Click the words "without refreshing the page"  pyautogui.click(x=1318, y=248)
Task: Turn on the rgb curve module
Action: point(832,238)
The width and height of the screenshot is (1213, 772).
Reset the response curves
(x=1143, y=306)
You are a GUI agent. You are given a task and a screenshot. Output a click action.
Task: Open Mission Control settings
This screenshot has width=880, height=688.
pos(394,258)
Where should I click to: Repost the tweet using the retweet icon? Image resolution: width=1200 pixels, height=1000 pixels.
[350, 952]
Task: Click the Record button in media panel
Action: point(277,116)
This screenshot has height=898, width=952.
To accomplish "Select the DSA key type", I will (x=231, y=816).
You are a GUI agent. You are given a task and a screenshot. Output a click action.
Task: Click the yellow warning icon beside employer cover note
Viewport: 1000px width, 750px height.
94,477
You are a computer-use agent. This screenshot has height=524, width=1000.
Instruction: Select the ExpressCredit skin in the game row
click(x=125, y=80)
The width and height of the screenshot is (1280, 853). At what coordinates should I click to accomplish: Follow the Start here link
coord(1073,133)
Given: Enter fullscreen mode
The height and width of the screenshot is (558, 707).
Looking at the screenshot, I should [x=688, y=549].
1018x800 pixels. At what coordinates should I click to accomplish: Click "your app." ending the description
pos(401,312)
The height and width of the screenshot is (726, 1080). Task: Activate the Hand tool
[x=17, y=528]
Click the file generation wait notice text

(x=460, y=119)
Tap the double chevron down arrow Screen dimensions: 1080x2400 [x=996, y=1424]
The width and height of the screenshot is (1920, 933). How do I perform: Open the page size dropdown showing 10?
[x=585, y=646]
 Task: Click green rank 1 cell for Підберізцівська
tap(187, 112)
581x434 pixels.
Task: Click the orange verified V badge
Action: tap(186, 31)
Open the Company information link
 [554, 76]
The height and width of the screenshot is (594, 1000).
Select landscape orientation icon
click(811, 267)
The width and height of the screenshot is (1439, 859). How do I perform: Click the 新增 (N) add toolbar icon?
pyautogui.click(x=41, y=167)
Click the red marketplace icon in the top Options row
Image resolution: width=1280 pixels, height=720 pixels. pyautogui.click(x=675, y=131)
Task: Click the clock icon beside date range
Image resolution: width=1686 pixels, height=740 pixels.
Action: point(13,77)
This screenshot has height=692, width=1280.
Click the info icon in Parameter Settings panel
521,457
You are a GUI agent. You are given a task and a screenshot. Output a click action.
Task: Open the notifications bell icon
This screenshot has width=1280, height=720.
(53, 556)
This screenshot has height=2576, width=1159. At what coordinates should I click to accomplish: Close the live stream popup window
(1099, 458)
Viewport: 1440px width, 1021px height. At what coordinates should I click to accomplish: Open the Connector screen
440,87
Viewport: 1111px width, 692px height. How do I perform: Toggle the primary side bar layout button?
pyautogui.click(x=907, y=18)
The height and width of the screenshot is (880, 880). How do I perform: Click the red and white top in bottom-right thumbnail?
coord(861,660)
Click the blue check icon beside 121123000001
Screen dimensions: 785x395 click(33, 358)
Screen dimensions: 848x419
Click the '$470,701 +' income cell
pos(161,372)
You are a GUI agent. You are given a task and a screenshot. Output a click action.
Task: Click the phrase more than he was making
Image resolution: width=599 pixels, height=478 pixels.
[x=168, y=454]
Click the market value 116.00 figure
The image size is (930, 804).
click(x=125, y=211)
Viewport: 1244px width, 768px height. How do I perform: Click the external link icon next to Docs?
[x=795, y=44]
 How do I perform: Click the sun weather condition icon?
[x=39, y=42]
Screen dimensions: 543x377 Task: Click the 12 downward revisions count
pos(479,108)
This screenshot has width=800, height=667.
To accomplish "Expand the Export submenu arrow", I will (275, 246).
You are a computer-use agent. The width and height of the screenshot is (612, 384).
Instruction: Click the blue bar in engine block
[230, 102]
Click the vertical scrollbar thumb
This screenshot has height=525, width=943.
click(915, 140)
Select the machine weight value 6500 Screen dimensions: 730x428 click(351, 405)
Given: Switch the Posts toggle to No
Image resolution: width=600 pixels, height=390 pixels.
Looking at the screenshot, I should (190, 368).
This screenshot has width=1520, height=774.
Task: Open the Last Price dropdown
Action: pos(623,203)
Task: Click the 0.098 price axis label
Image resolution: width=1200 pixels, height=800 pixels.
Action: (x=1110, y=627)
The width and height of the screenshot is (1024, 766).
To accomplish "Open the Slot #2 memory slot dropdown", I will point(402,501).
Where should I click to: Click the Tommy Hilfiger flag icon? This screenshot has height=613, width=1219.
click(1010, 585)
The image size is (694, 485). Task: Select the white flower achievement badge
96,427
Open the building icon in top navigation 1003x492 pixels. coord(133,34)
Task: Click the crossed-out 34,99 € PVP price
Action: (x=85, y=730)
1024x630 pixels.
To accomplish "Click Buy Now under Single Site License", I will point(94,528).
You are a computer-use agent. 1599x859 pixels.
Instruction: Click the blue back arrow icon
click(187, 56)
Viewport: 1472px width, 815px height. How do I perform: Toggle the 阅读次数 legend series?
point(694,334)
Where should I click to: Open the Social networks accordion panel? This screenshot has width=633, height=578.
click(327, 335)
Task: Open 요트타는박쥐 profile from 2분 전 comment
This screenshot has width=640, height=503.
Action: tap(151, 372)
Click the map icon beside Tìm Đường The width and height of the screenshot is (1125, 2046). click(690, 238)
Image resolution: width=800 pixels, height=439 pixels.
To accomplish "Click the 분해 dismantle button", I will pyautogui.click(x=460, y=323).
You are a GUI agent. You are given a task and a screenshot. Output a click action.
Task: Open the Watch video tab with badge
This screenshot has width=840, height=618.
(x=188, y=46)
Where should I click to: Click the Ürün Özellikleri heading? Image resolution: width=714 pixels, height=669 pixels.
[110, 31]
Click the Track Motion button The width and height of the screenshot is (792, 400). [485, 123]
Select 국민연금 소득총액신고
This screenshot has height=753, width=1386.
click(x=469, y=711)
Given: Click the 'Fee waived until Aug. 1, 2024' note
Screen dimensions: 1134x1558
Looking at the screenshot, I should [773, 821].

## [Directions]
Examine each line of the records above and tally those with the string "note". State the total alone.

## [Task output]
2